日記

DIARY

 むかしむかしあるところに、立派な口ひげを生やしたおじいさんとぽっちゃりしたおばあさんがいました。

 おじいさんはリャマで芝刈りにおばあさんは川へ洗濯に行きました。

 おばあさんが川で洗濯をしていると、ブエノスディアス、ブエノスディアスと大きなアガベ(多肉植物でテキーラの原料)が流れてきました。

 「おや、これは良いテキーラになるわ」

 おばあさんは大きなアガベを家に持ち帰りました。

 そして、おじいさんとおばあさんがテキーラにしようとアガベを切ってみると、中から元気のいい男の子が飛び出してきました。

 「これはきっと、ケツァルコアトルが与えてくださったにちがいない」

 子供のいなかったおじいさんとおばあさんはマリアッチ(つばの広い帽子)を被り、マラカスをもって踊り、全身で喜びを表現しました。

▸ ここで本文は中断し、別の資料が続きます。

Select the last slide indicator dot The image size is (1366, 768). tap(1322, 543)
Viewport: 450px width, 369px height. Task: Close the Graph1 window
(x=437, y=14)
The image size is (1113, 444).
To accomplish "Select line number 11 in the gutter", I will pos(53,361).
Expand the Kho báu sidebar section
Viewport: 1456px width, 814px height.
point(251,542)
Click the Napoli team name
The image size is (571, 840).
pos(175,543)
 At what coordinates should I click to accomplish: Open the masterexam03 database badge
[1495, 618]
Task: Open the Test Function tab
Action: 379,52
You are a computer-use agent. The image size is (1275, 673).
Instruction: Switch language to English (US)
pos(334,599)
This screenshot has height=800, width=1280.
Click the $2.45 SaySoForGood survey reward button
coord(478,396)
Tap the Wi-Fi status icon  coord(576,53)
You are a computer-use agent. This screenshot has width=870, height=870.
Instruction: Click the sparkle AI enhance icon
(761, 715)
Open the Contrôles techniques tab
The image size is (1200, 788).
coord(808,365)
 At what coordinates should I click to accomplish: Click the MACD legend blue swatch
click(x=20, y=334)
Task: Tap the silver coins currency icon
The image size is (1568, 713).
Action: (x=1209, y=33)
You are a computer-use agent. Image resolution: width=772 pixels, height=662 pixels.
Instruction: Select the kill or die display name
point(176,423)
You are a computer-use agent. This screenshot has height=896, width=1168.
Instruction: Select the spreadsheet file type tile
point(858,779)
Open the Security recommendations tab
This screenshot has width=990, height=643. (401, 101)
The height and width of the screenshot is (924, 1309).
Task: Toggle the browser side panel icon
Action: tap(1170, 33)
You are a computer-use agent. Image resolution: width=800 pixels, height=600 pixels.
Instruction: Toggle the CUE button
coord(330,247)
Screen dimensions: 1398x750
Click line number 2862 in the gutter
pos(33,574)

 アガベから生まれた男の子を、おじいさんとおばあさんはメヒコ太郎と名付けました。

 メヒコ太郎は、やがて強い男の子になりました。

 そしてある日、メヒコ太郎が言いました。

 「ぼく、悪いマフィアを倒しに行きます。」

 そして、おばあさんにトルティーヤチップスを作ってもらい、出かけました。

 途中で、麻薬犬に会いました。

 「hora(オラ)!メヒコ太郎さんどこへ行くんですか?」

 「マフィアを倒しに行くんだ」

 「それでは、お腰に付けたトルティーヤチップスを1枚ください。おともしますよ」

 麻薬犬はトルティーヤチップスをもらい、メヒコ太郎の犬にとなりさがりました。

 そして、今度は猿に出会いました。

 「hora(オラ)!メヒコ太郎さん、どこへ行くのですか?」

 「マフィアを倒しに行くんだ」

 「それでは、お腰に付けたトルティーヤチップスを1枚ください。おともしますよ」

 そしてこんどは、キジに出会いました。

 「hora(オラ)!メヒコ太郎さん、どこへ行くのですか?」

 「マフィアを倒しに行くんだ」

 「それでは、お腰に付けたトルティーヤチップスを1枚ください。おともしますよ」

 こうして、麻薬犬、猿、キジの仲間を手に入れたメヒコ太郎は、ついにマフィアと対峙することになりました。

 マフィアのアジトでは、幹部達が白い粉をパケ詰めする作業の真っ最中です。

 「みんな、ぬかるなよ。それ、かかれ!」

 麻薬犬はマフィアの首にかみつき、サルはアボガドを投げつけ、キジはくちばしでマフィアの目をつつきました。

 そしてメヒコ太郎も、ルチャリブレで大立ち回りです。

 とうとうマフィアの親分が、

 「まいった。こうさんだ、命だけは取らないでくれ。」

と、手をついてあやまりました。

 メヒコ太郎は一言、

 「アディオス」

 と言って、頭を捻り上げ頚椎を折りました。

 メヒコ太郎と麻薬犬とサルとキジは、マフィアから取り上げた汚れた現金を回収して、元気よく家に帰りました。

 おじいさんとおばあさんは、メヒコ太郎の無事な姿を見て大喜びです。

 そして三人は、汚れたお金を資金洗浄して幸せにくらしましたとさ。

 いろんなバージョンの桃太郎を書いている人がいたので真似して書いてみました。

 メキシコ版の桃太郎を書いてみたけど難しいです。

 みんなもぜひ挑戦してみてください。